自由騎士団(フリーナイツ)に召喚魔法師部署ができた場合、召喚警騎士団の代わりになるんですか?」
「いや、わしらはあくまでも中立機関だ。警騎士のように国家資格があるわけではなく、国家の監視役――どちらかというと冒険者に近いからな」
「うーん……そう、ですよね」
「この国含めて他国も自由騎士団(フリーナイツ)に、これ以上の権威を与えるつもりはなかろうよ。内政干渉だなんだと、下手をすれば我らを拒むようになる。そうなれば膿は拡がり、腐敗は進む。皆『消失戦争』で忘れているかもしれないが、ワシが生まれた頃はエレスラ帝国がこの国――ウォレスティー王国に攻め込み戦争を行っていた。
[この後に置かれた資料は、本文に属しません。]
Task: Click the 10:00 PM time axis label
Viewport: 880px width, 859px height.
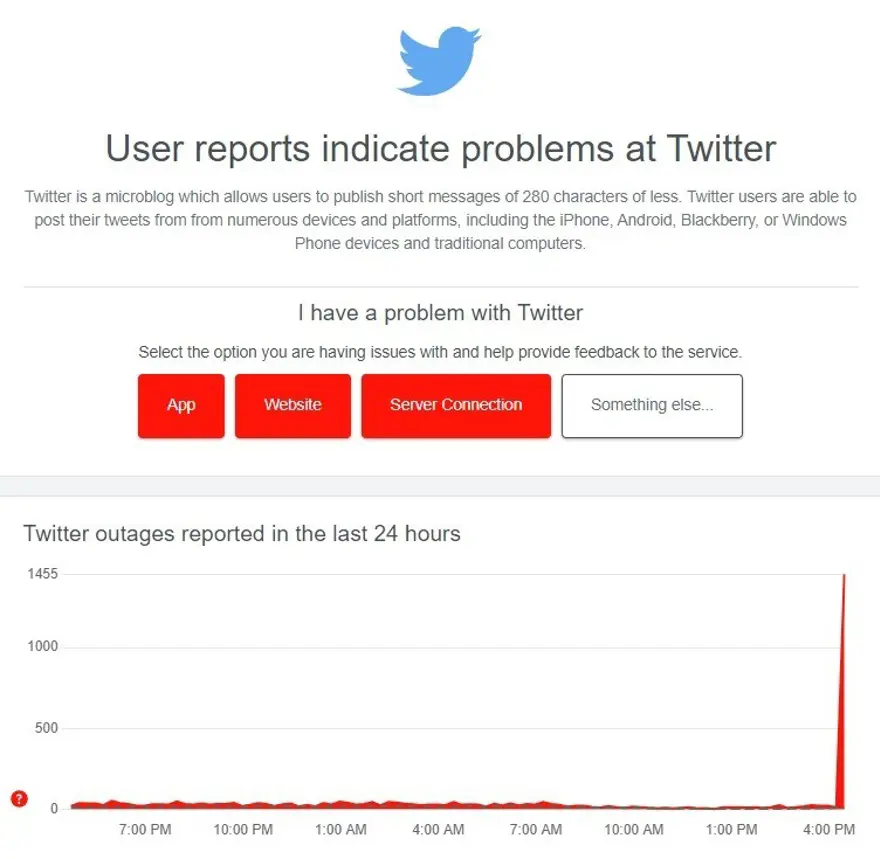Action: click(243, 830)
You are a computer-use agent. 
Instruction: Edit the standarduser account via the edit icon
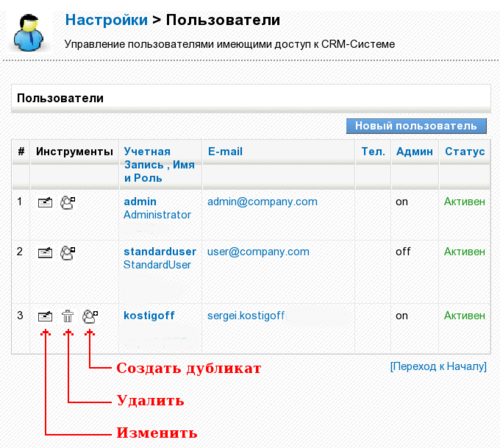point(45,253)
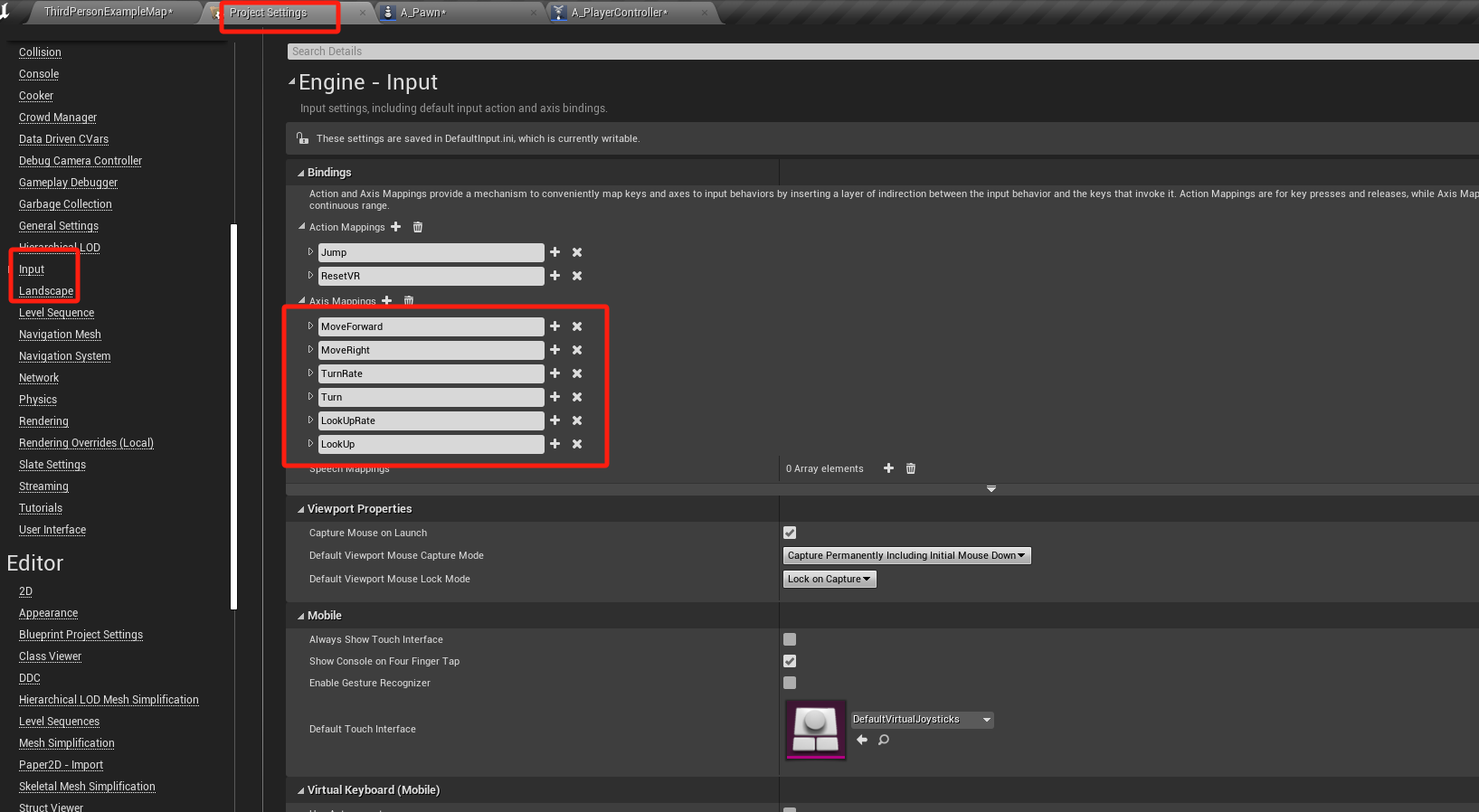Add a new Action Mapping with plus icon
This screenshot has width=1479, height=812.
coord(395,227)
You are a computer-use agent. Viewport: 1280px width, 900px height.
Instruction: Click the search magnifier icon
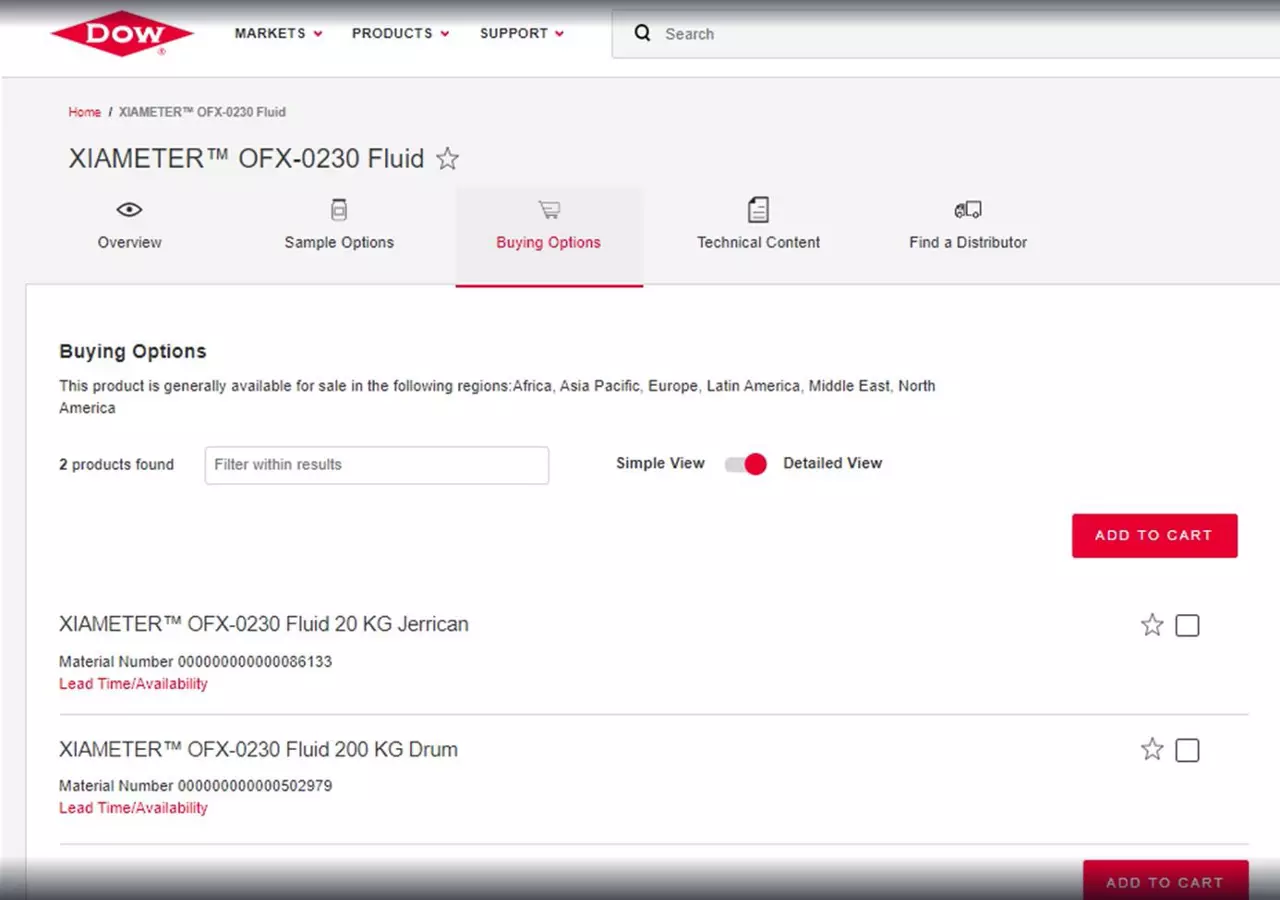point(643,34)
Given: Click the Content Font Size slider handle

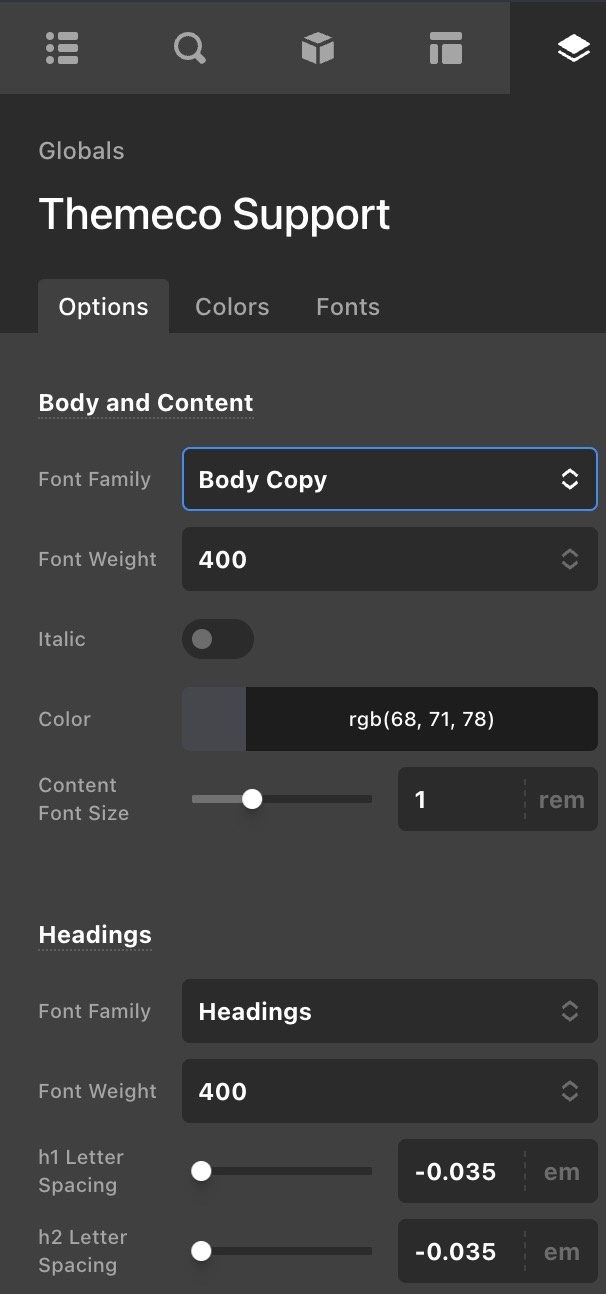Looking at the screenshot, I should point(252,799).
背後のレンブランズ連合国もエレスラ帝国に戦力を削いでいるのを見て、隙をついては攻め込んできたり、な」
 
 レイオンが鋭い目つきで空を見上げる。
 召喚魔法師は国家所属。
 その強力な力で以って、貴族たちは強固な地位を築いてきた。
 彼らが偉そうにして許されてきたのは、国を守ってきた功績があるから。
 
「当時はどこの村が焼け落ちたとか、どこの町に【機雷国シドレス】のミサイルが落ちたとか……そんな話ばかりだった。今は流入召喚魔の件で各国落ち着きを見せ始めてはいるものの、平民出身の召喚魔法師たちは貴族たちから『手柄を立てれば爵位をもらえよう執りなしてやる』と騙されて前線に送られるような存在だった。だからまあ、わしとしては『聖者の粛清』の怒りは――もっともだと思っている」
「師匠……」
「やり方さえ間違えなければ……やつらの主張は正しかった。聞く耳を持たなかった三国が悪い。だが、やりすぎちまった。八異世界まで巻き込んで。ここからまた変えていくのは、二十年そこらじゃ無理だろう。わしが生きている間に変えられるとは思えない。だから余計に、慎重に動かなければならないだろうな」
 
 ふう、と溜息を吐くレイオン。
 この世界もまた、針の上にあるようなバランスで平和が保たれているのだ。
 
「は、はぁ。あ、村が見えて参りました」
「私とノインくんも聞き込みを手伝いますね」
「あ、ああ、よろしく頼むよ。とりあえず二手に別れよう。レイオンさんとノイン、おれとリョウちゃんと、ジンも来る?」
「あ、はい。ぜひ!」
 
 よし、隙を見てリグに会いにいこう。
 なんて(リョウ)は考えていたのだが、村は存外広い。
 お見合いパーティーの会場の広場に料理を運び、セッティングして、会場に集まっている人たちから話を聞くという逃げ場のない状態。
 
「行方不明の子たちについて? 小さくて可愛い子が多いわね。それから、意思疎通ができない子ばかりだったと思うわ。召喚魔法師と契約しないと、翻訳魔法っていうの? それがないから、この世界の人間には全然なにを言ってるかわからないと思うわ」
「小さい子ばかりがいなくなっているな。ほら、君の肩に乗っている子くらいの。そういえば【鬼仙国シルクアース】の居住特区の方でも、小鬼や仙女の(しもべ)がいなくなってるって話を耳にしたな。向こうも小さい子がいなくなってるそうだよ」
「ああ、その話は私も聞いたわ。私が聞いたのは【神霊国ミスティオード】の居住特区の子がいなくなったって話だけど。そういえば向こうも言葉が話せない、小さい魔精や天使や悪魔がいなくなってるって話だったわね」
「そ、そんなに……。お話ありがとうございます」
 
 一度フィリックスと(ジン)と合流して、合コンパーティーの参加者に聞いた話を二人にも話す。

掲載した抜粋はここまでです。